[Task item]: Going through the entries, how many lines include the string "screenshot"? Answer only with the number.

[Supplied entries]:
--------
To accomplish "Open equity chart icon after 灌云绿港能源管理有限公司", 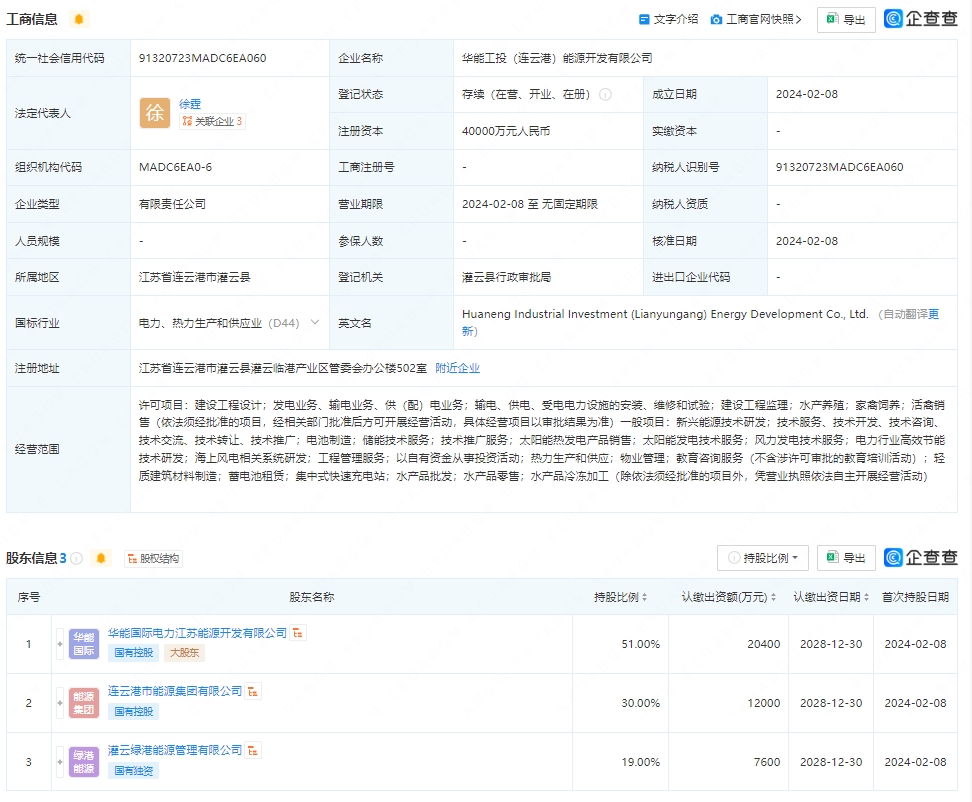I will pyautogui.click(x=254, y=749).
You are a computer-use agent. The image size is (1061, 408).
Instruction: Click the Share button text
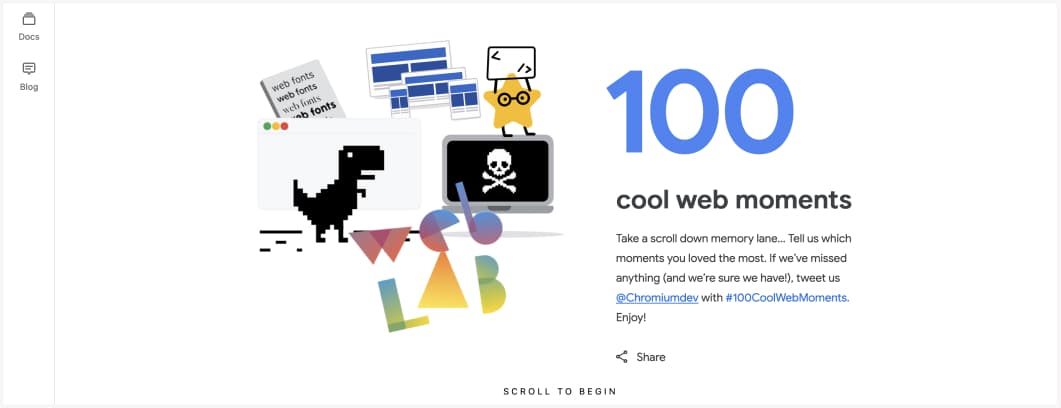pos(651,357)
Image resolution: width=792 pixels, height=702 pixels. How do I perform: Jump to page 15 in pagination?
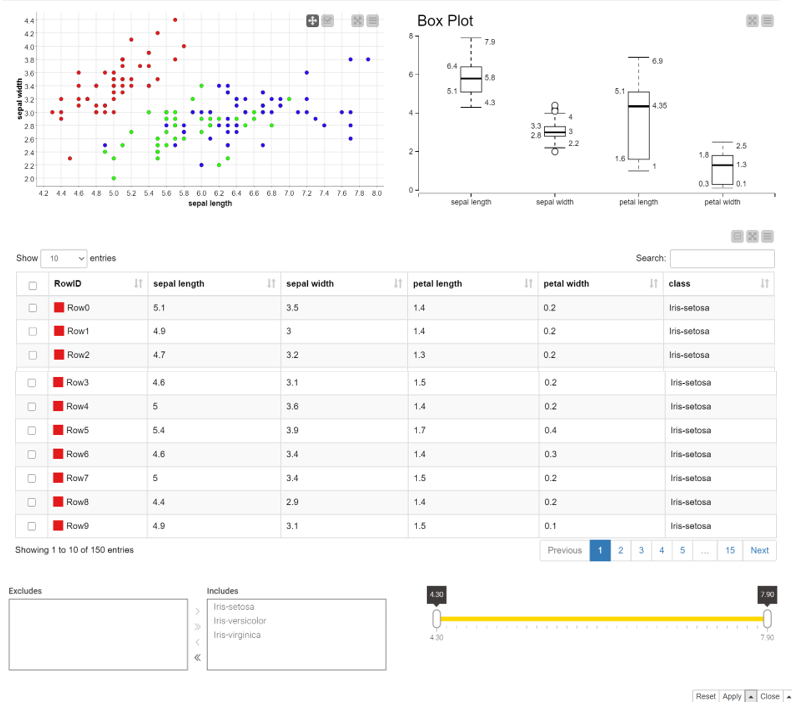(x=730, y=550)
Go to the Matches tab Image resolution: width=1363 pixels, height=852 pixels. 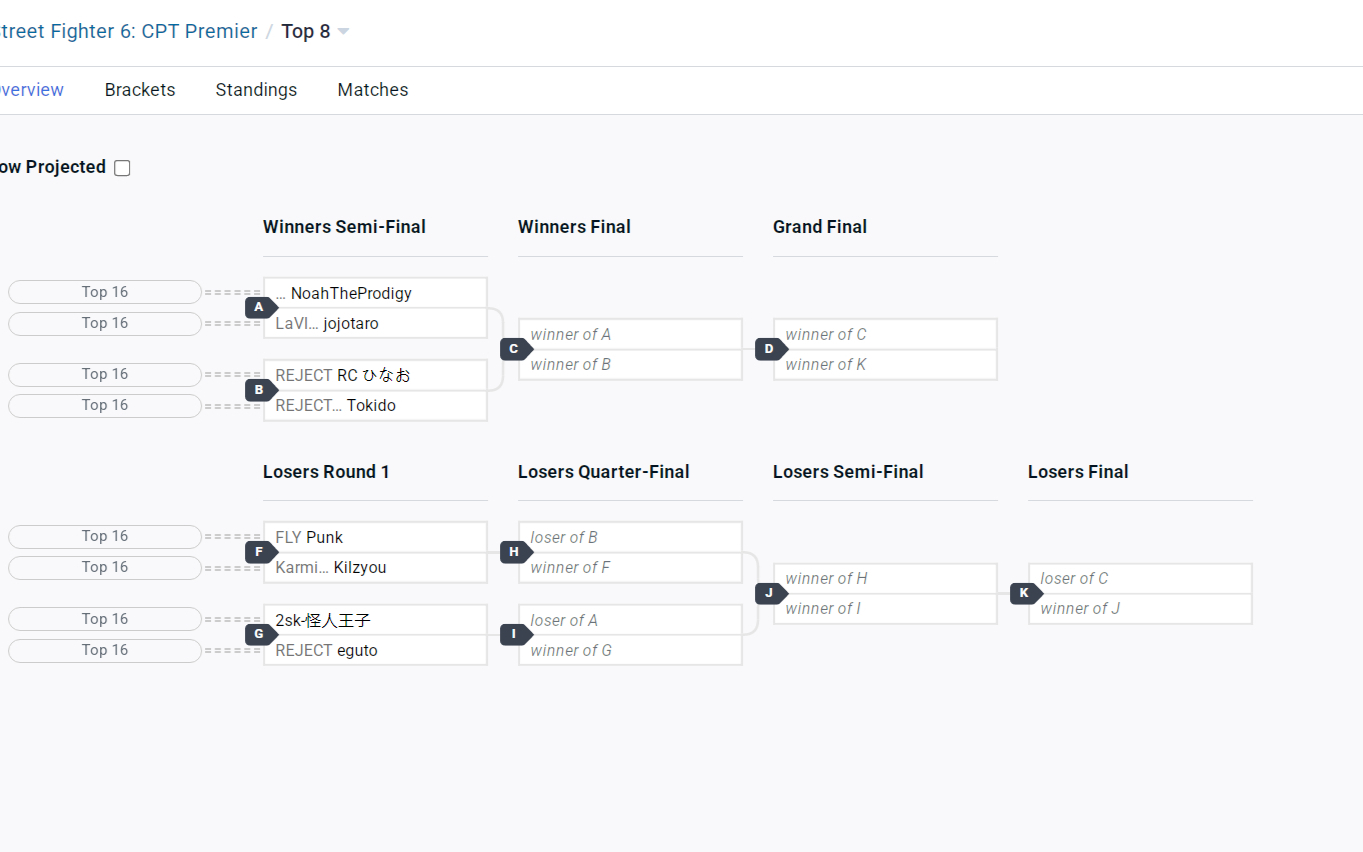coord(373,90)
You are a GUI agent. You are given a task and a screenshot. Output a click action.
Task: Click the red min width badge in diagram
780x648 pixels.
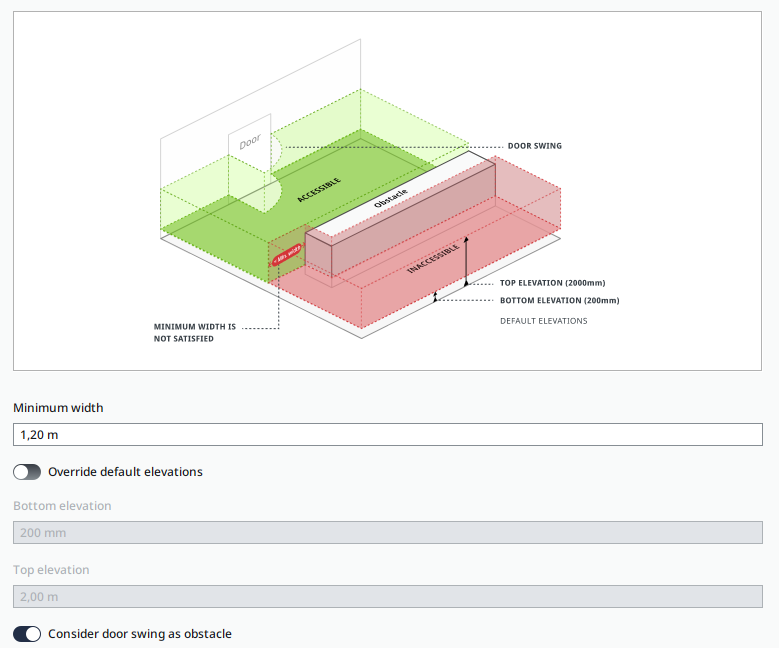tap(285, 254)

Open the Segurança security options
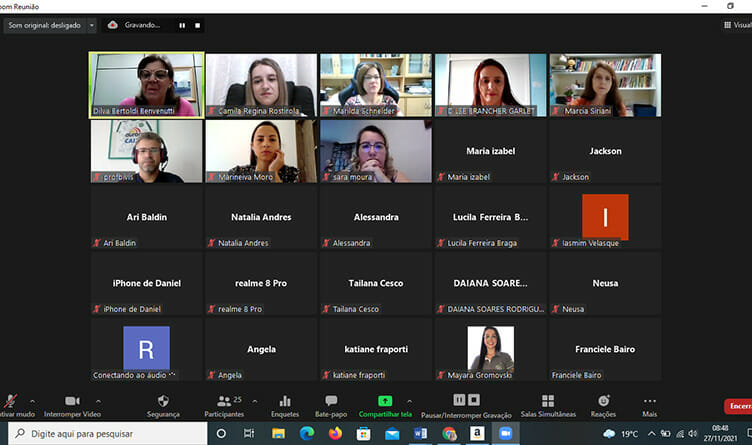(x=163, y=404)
--------
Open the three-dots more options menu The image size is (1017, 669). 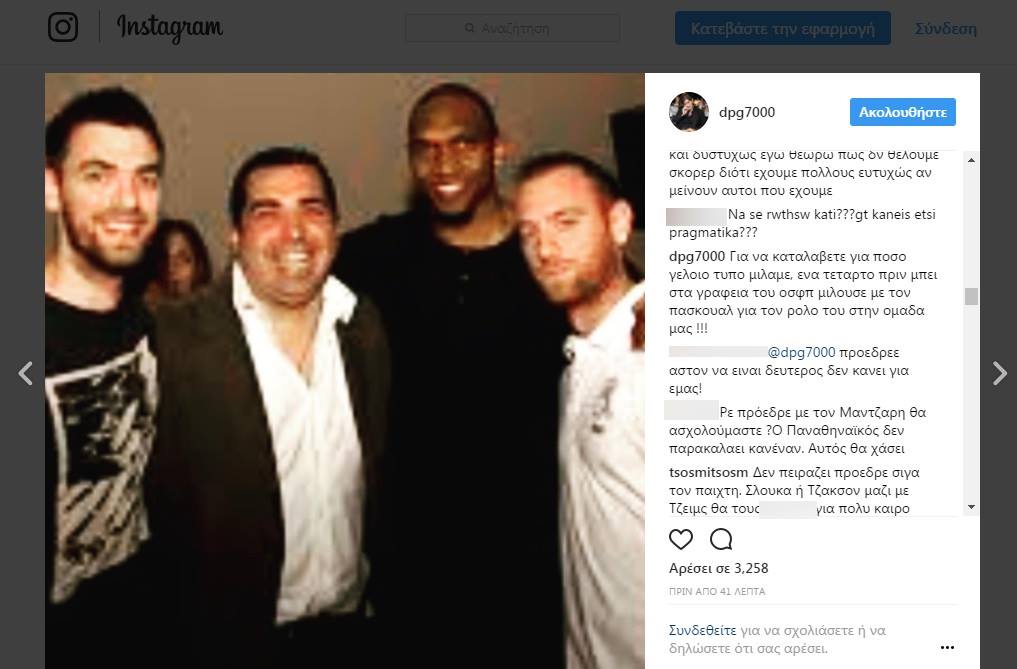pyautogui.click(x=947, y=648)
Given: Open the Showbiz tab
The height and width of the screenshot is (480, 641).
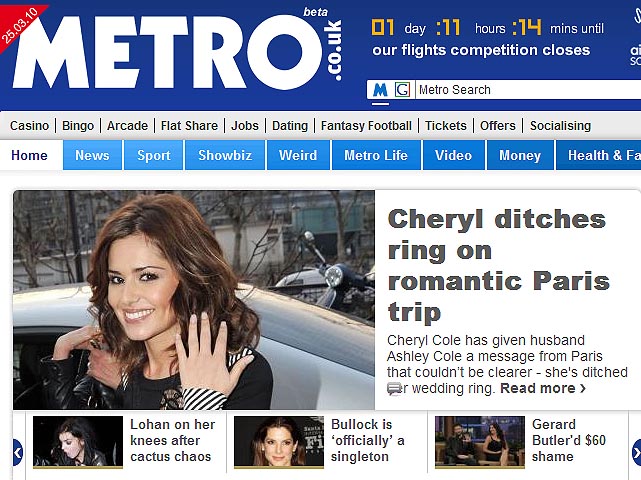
--------
[Reply to the exercise]: 2